The way I started my talk this past week at the University of Michigan on Jesus, the Law, and the New Covenant was by discussing the confusion a number of my students have about the Jewishness of Jesus.  The first day of class, in my New Testament course, I give the students a pop quiz to see how much they know about the New Testament.  The quiz deals with basic, factual information:  How many books are in the NT?  What language were they written in?  Etc.

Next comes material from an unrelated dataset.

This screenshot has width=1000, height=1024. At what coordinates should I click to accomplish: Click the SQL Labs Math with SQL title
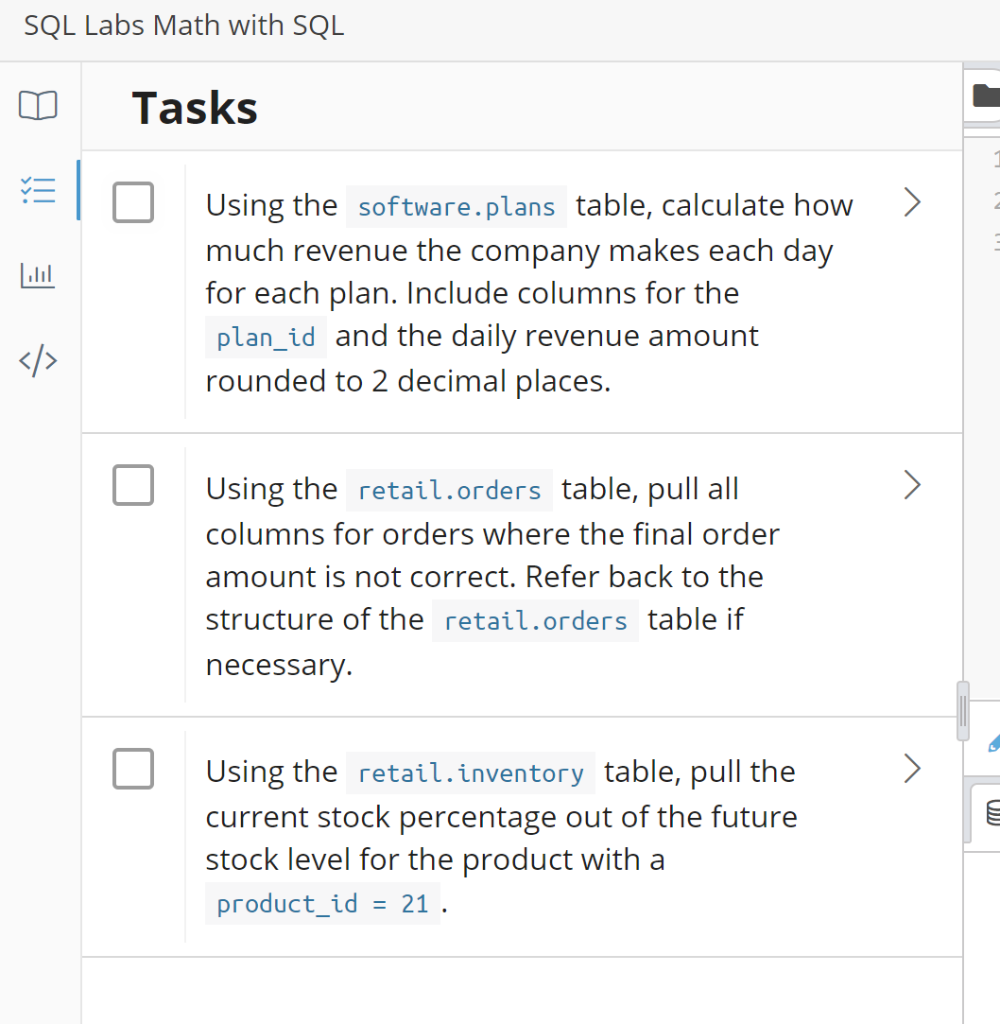point(183,25)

Well, I do throw in a couple of curve balls for good measure….  But mostly it’s just factual information.  One of the questions asks the students to indicate which of the following persons was Jewish: John the Baptist, Alexander the Great, Jesus, Simon Peter, Tacitus, the Apostle Paul.  As it turns out, most of the students get all these right.  Including Jesus.  I’m not sure that, when I started teaching over thirty years ago now, it was as widely recognized that Jesus was Jewish.  But today, virtually everyone knows that he was.

But what does it mean?  Sometimes I ask my students: does it mean that Jesus lived like a Jew?

“Yes, of course. “

“OK, does that mean he kept the Jewish law?”

Some students think: “Yes, he must have.  He was Jewish!”

Other students think: “Well, he was accused by Pharisees of breaking the Sabbath, so maybe he didn’t keep the law.”

“OK, then, if he didn’t keep the law, in what sense was he Jewish?”